Karyawan resign bukan akhir, tapi bisa jadi awal reputasi buruk. Artikel ini bahas bagaimana HR bisa mencegah exit yang “beracun”.
Ilustrasi Awal:
Seorang karyawan keluar sambil bercerita di media sosial:
“Selama 2 tahun saya loyal, tapi keluar pun nggak dihargai.”
Postingannya viral, komentar penuh simpati, nama perusahaan ikut tercoreng.

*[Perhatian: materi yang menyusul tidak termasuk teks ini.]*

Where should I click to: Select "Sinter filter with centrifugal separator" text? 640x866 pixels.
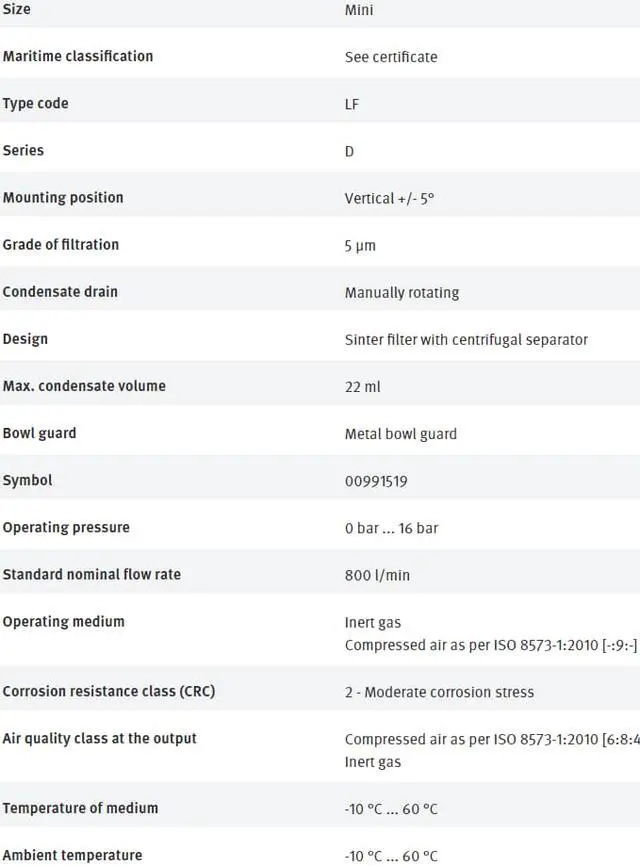pos(466,339)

Padahal kesalahannya bukan besar—hanya soal perlakuan yang dingin saat resign.
Masalah:
Karyawan yang keluar dengan kesan negatif bisa merusak brand dari luar.

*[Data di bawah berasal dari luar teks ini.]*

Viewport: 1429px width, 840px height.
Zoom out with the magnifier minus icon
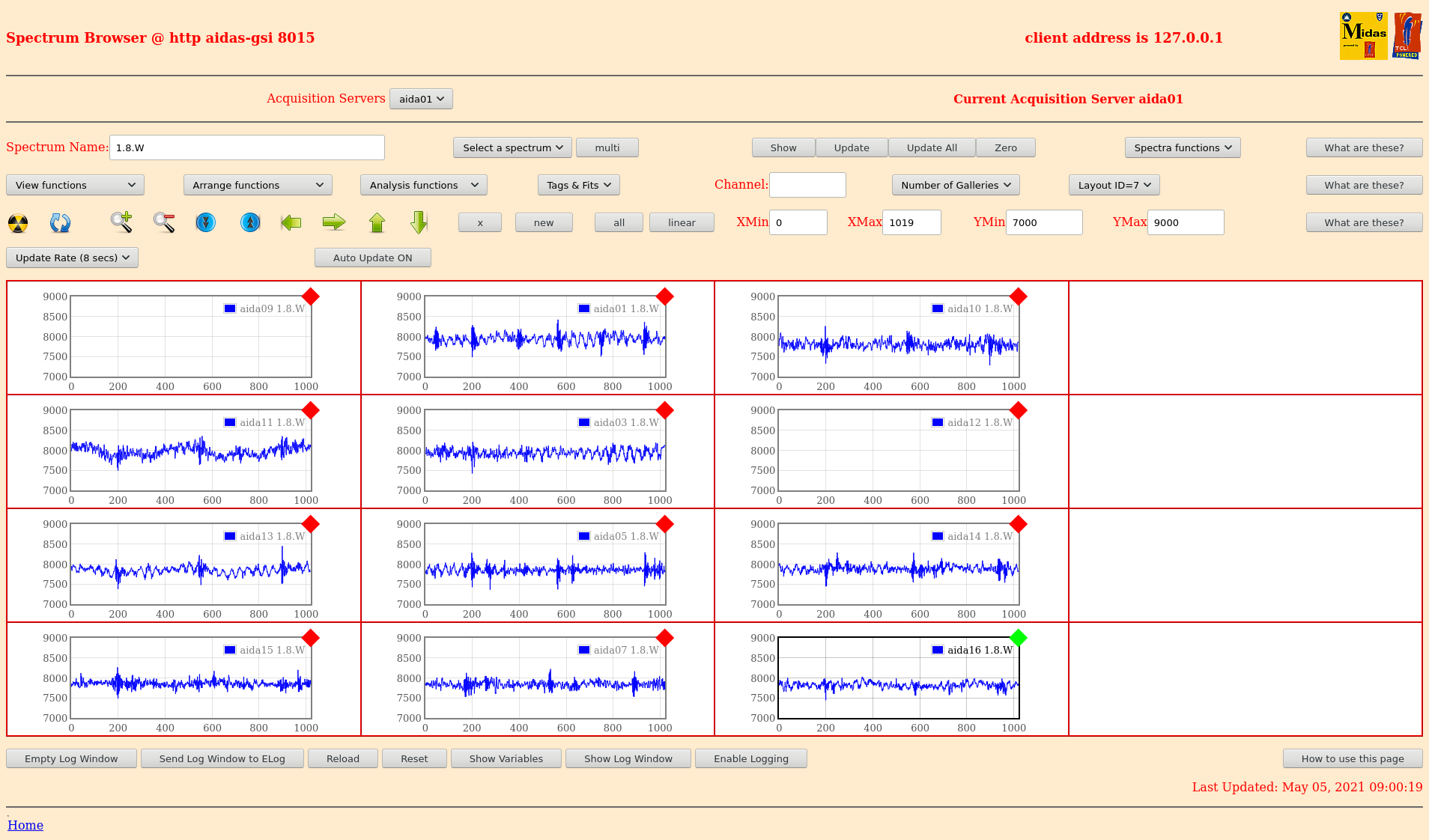(x=164, y=222)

Hal-hal yang sering luput:
- Tidak ada ucapan terima kasih atau pengakuan
- Exit process terlalu administratif, tidak manusiawi
- Tidak ditanyakan apakah ada hal yang bisa diperbaiki
Tanda Exit Karyawan Kurang Humanis
- Tidak ada perpisahan atau penghargaan simbolis
- Karyawan merasa dianggap “pengkhianat” karena resign
- HR tidak memfasilitasi ruang pamit yang sehat
Langkah HR Membuat Exit Lebih Manusiawi
1. Ucapkan Terima Kasih secara Personal dan Terbuka
- Bisa lewat email tim, huddle terakhir, atau pesan personal
- Jangan biarkan karyawan pergi tanpa pengakuan kontribusinya
2. Fasilitasi Sesi Pamit atau Sharing Singkat
- Buat ruang yang informal tapi bermakna
- Perkuat citra bahwa perusahaan tetap menghargai perjalanan mereka
3. Tanyakan Hal yang Bisa Diperbaiki
- Exit feedback bisa menyelamatkan puluhan kasus serupa
- Tunjukkan bahwa suara mereka masih penting meski sudah keluar
Tabel: Exit Toxic vs Exit Humanis
Exit yang Dingin dan Formal | Exit yang Manusiawi dan Positif |
---|---|
Tidak ada ucapan perpisahan | Ada pengakuan kontribusi |
Karyawan keluar dengan luka | Karyawan keluar dengan respect |
HR hanya proses administrasi | HR jadi fasilitator pengalaman baik |
Karyawan pergi bukan berarti musuh—bisa jadi mereka duta terbaik kita jika kita memperlakukan mereka dengan hormat.